START Dataset content
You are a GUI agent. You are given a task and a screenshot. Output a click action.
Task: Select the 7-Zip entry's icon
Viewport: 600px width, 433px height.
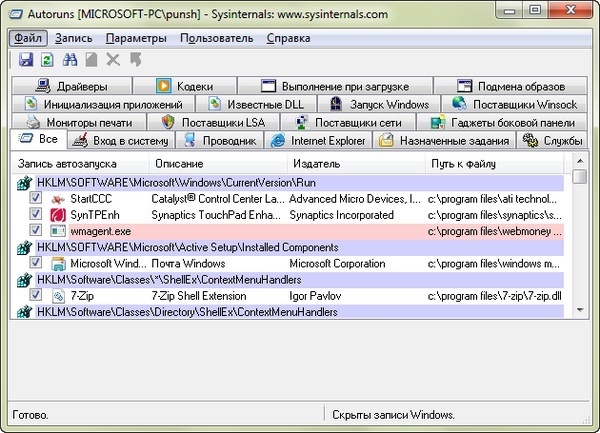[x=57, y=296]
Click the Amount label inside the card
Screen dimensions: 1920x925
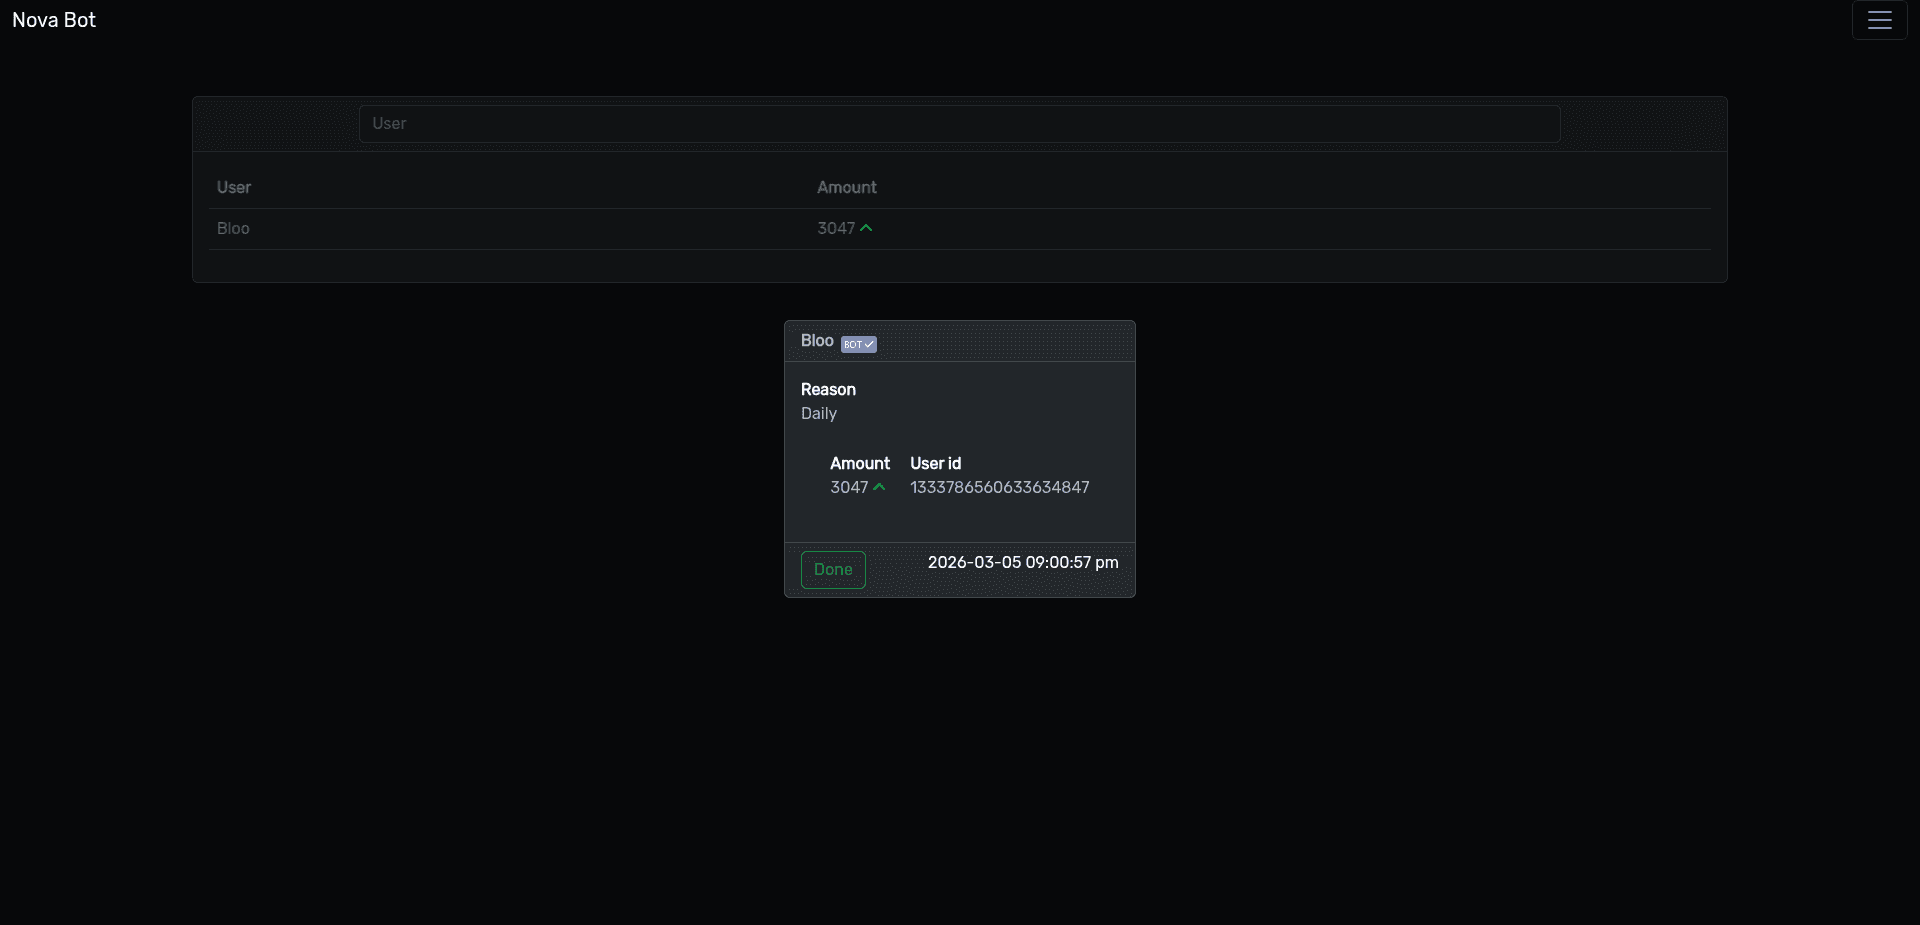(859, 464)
END Dataset content
Only an exact copy of the records, free of images, belongs in the answer.

> _Answer to the problem_
You are a GUI agent. You are given a task and a screenshot. Output a click action.
Task: Select the 7-Zip entry's icon
Viewport: 600px width, 433px height.
[x=57, y=296]
Click the Amount label inside the card
Screen dimensions: 1920x925
(859, 464)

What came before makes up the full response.